I asked her how it was going in the new job and she said that she likes it, but it is boring because once the school year gets going, teachers are so swamped with day to day planning and grading, that they are not making use of her abilities to help design lessons using the different tech resources the school had available.

I thought about that for a while.  I felt bad that she was in a place that she felt wasn't going where she wanted it to go.  So I approached her a day or two later and said, "OK.  I'm teaching ninth grade again after quite a few years of not teaching it.  I hate Romeo and Juliet.  Wow me and show me something tech I can do with it.  She took the challenge.
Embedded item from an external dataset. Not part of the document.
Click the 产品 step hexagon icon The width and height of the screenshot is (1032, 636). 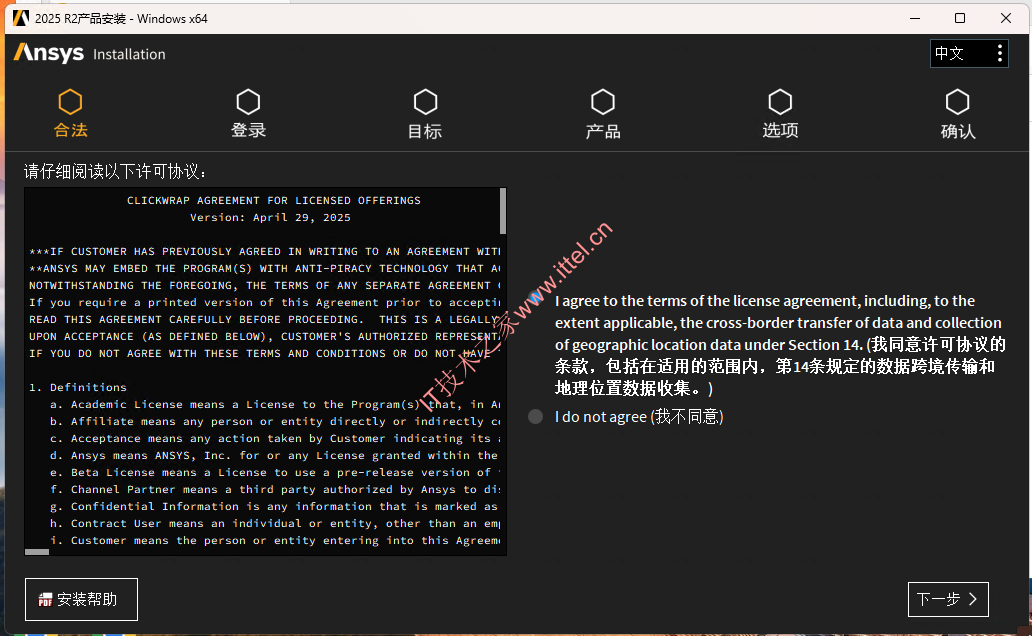pyautogui.click(x=602, y=102)
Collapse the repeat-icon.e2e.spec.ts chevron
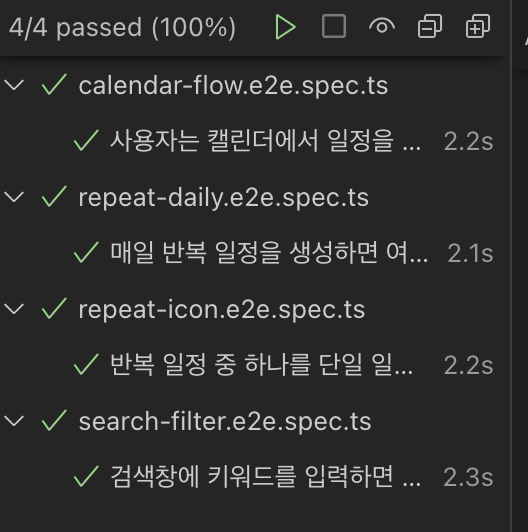528x532 pixels. pyautogui.click(x=14, y=309)
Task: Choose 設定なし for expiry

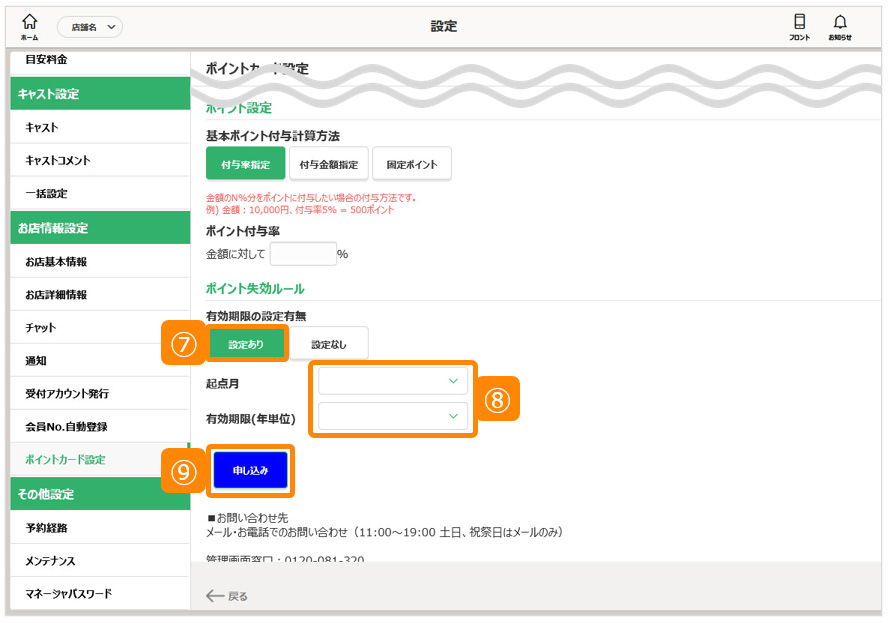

A few days later, she had several ideas ready to go for me.  The thing that caught my eye was making use of the iPads and green screen in the school learning commons (that's newspeak for library).  I had, many years ago allowed a class of seniors to remake the end of Macbeth in the Lord of the Rings setting.  We were inspired by the then relatively new Star Wars Macbeth.  It was a lot of work, but a lot of fun.  They painted my back wall blue (yes, I was teaching before the invention of green screens).  The kids really got into it.  I had actually offered it to my honors class at the time, but they were not very interested.  When someone in my regular class heard, they asked if they could do it.  I was skeptical, but they really wanted to do it.  It was fantastic.

So I was excited to find out that we had a green screen.  My librarian showed me the program and where the green screen was.  I decided to make a video myself to introduce the students to the program, with the benefit of giving me the chance to figure the equipment out.  It came out OK, but there was still a lot of work to be done:


While it is far from perfect, it was a lot of fun to make.  How did the project work out?  Well, let's say it was a learning experience for me.  Will I use this again with low level ninth graders?  No.   Too much down time for most of the group to handle.  However, there was a handful that really dove into the project, including a young man that is not very interesting in any school assignments who went above and beyond editing his group's project.  I will be using this idea for my mythology class next year and maybe even let my seniors make a 2 minutes hate when we do 1984 again.

So what is the moral of this post?  Go to your librarian or digital coach.  Ask them to wow you with the technology they have available.  I'll bet you'll be surprised.  Be daring and try a project or two.  You'll make their day, your students' day, and probably even your own (even if you do find yourself in a Wonder Woman wig...).

Monday, May 8, 2017

Romeo and Juliet Study Materials

My lesson plans got turned upside down today due to library availability, so I started looking for some Romeo and Juliet study questions as a quick filler.  I was going to come up with some anyway later, but now that time was of the essence - why re-invent the wheel?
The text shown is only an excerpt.